Written by Michelle Linnane
I saw Bob Starky set this up when I was training with him in North Carolina last winter. We only ran
the youngs dogs that day, but I thought it would be great for the older dogs. We had a Shoreline
training session a few months later and I set it up for all the dogs. I am not sure if this is exactly how
Bob Starky did it, but this is what we did that day and I think the dogs got a great deal out of it.
When doing singles have all gun stand with a bird in their hand.
We had 4 guns in the field which you can see as they are marked in red. This photo was taken right from
the line. The furthest gun was 242 yards. Here is the should look Gun 2and Gun 3 are even they are off set
of each other.
8 Gun 1 1
7 Gun 2 2
6 Gun 3 3
5 Gun 4 4
What we did was 8 singles from these four guns. So as you faced the test from the line
Gun 1 threw from left to right or to the number 1. Then Gun 2 threw from left to right or to the number 2.
Then Gun 3threw from left to right or to the number 3. Then Gun 4 threw from left to right or to the number 4.
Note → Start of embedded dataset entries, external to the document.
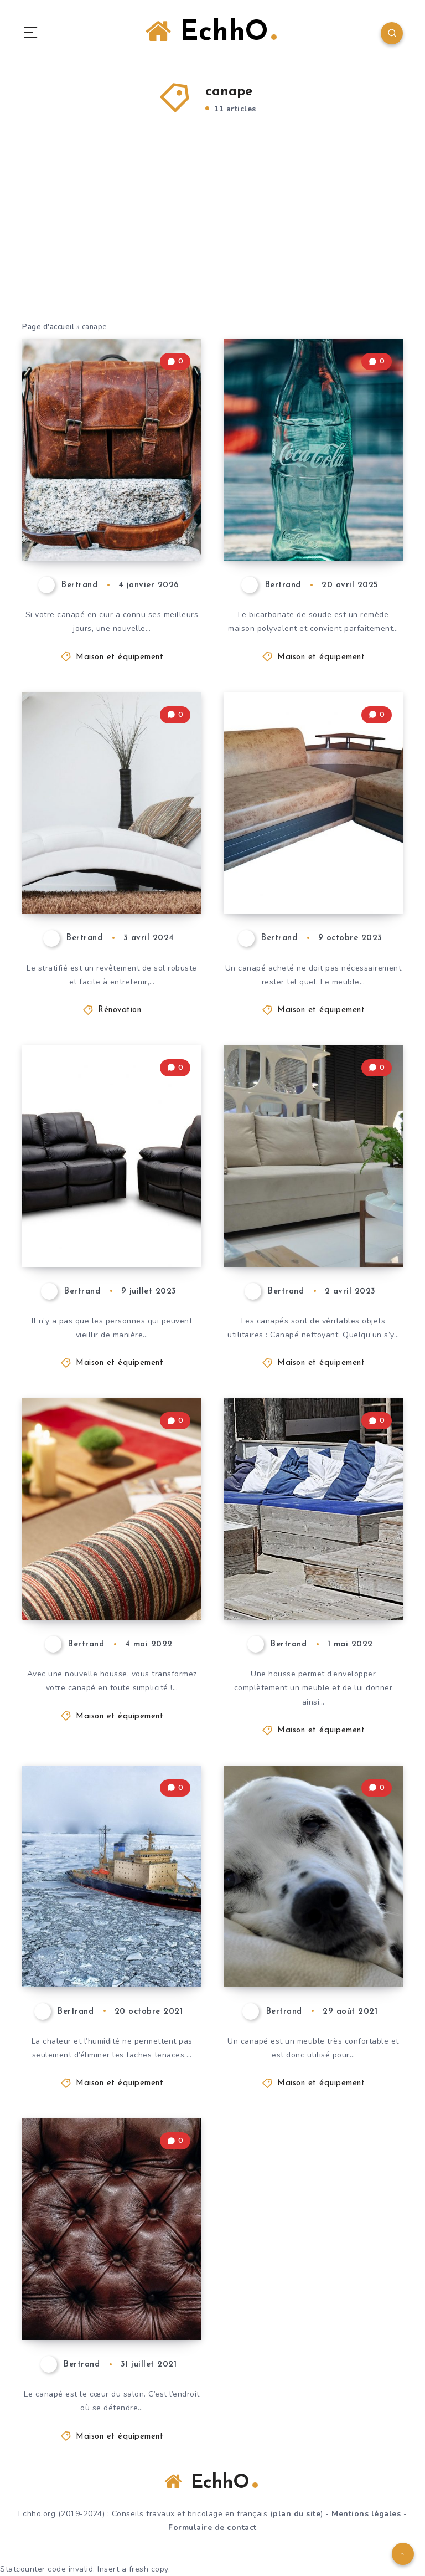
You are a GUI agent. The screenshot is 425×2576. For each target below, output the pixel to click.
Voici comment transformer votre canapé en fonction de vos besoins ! (308, 855)
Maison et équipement (119, 657)
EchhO (211, 32)
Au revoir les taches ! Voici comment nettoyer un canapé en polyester (312, 1208)
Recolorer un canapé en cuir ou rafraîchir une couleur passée (110, 512)
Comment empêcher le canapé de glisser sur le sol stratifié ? (108, 865)
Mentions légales (366, 2513)
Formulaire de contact (212, 2527)
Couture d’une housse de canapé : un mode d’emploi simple (112, 1572)
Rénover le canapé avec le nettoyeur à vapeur (106, 1938)
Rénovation (119, 1010)
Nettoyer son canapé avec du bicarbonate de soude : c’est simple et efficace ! (316, 502)
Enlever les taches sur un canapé (315, 1948)
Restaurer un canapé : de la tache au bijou (114, 1228)
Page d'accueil (48, 327)
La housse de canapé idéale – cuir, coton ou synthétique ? (111, 2292)
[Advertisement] (212, 237)
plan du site (296, 2513)
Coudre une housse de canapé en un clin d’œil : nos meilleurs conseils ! (315, 1561)
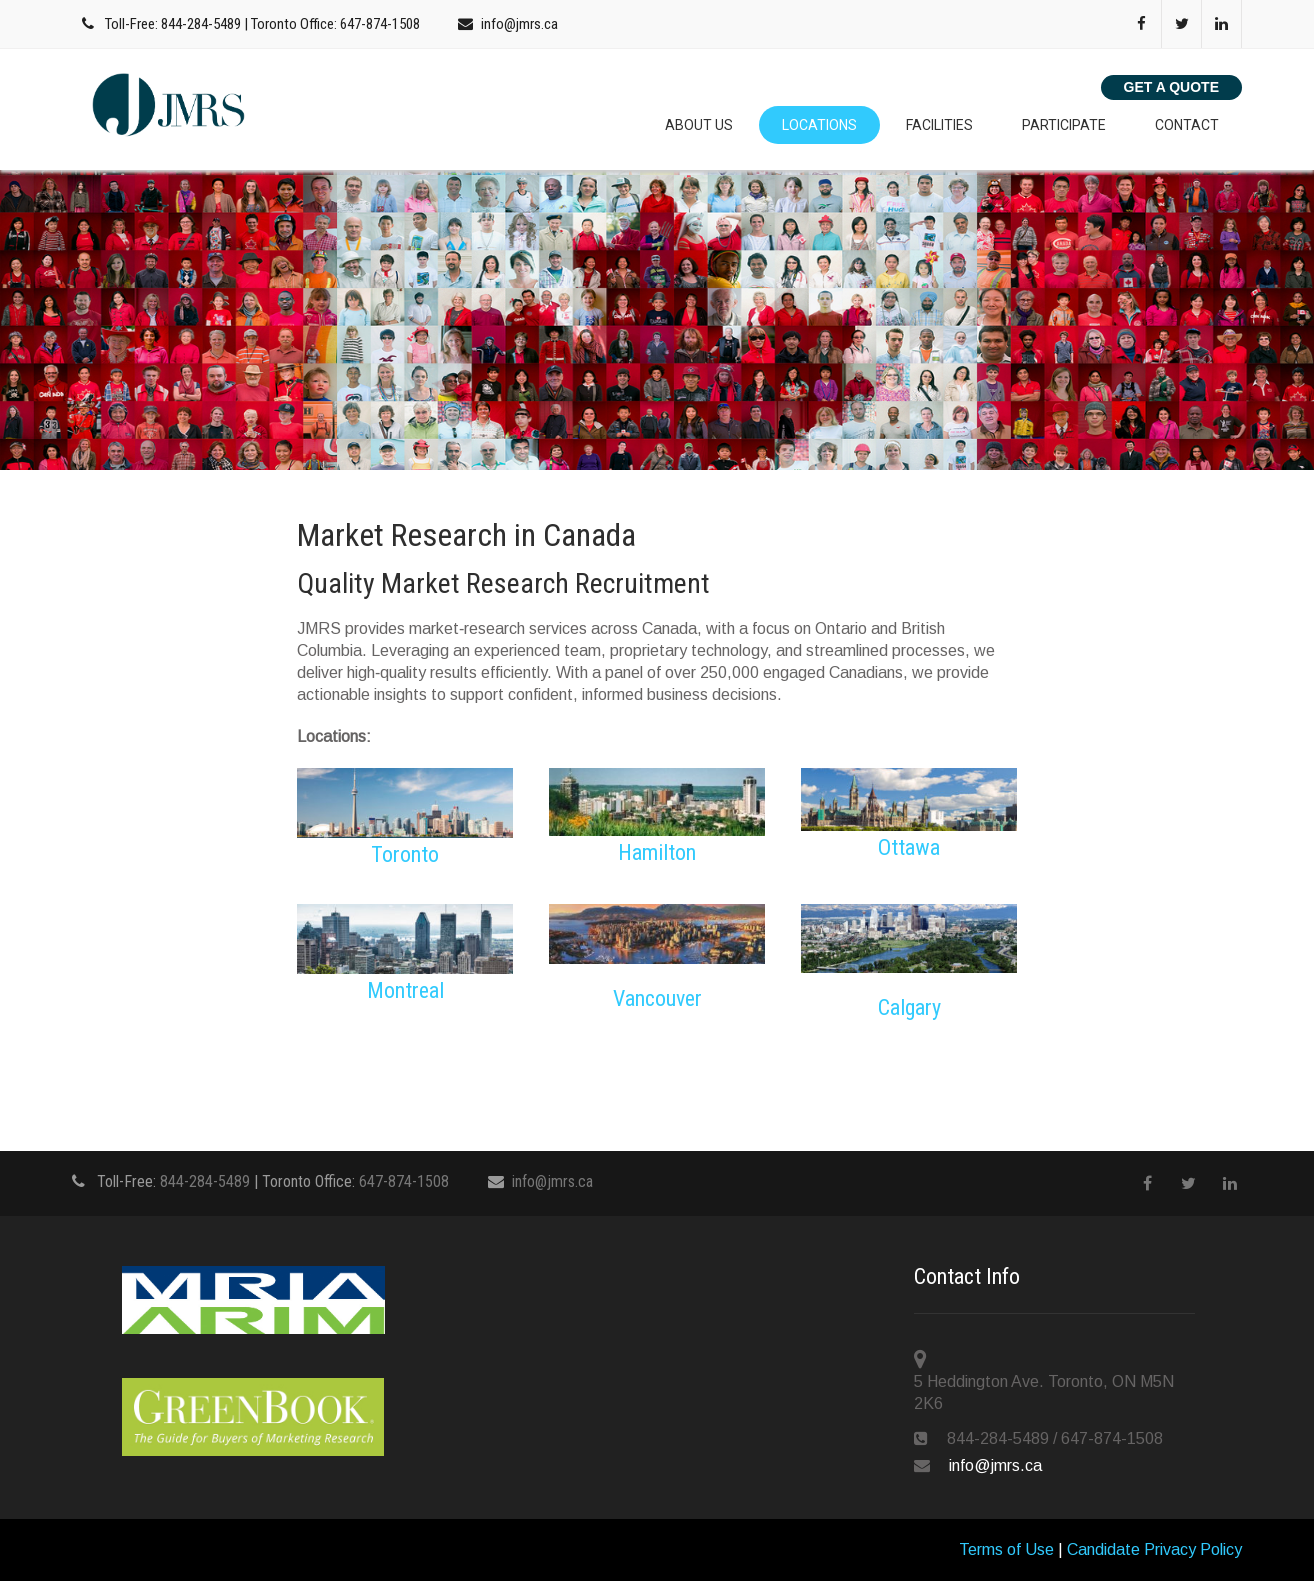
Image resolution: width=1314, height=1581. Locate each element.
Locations (819, 125)
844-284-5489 (201, 24)
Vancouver (657, 998)
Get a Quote (1171, 87)
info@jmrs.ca (519, 24)
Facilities (939, 125)
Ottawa (909, 847)
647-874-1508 (380, 24)
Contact (1187, 125)
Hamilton (657, 852)
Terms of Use (1006, 1549)
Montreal (405, 990)
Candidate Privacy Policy (1154, 1549)
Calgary (909, 1007)
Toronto (405, 854)
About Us (699, 125)
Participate (1064, 125)
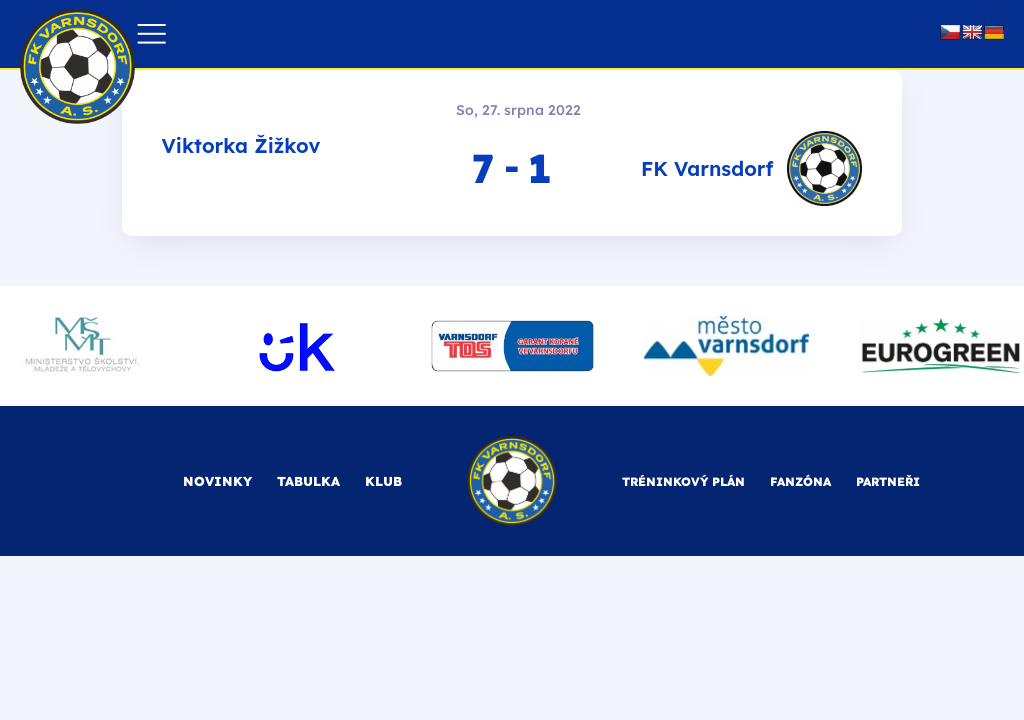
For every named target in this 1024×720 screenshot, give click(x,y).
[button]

Then we reversed it and started this time with Gun 4 and threw from right to left or to the number 5. Then we
threw Gun 3 from left to right or to the number 6. Then we threw Gun 2 from left to right or to the number 7.
Then we threw Gun 4 from left to right or to the number 8.
As you can see we had some terrain changes they had to go down a hill but still check up on the
short birds. The dogs did a little of eveything on this test. Sometimes they went to a short gun that had not
been thrown. Don't be surprised if you see a little of everything. Very few dogs did the marks correct even as singles.
If someone had trouble we had the person move up to simplify. It will not be uncommon if when you run the
mark at Gun 1 and they go to Gun 2. We either handled them or just made sure the gun was prepared to help.
It is a must to have radios on this drill, so you can talk to the gunners in the field.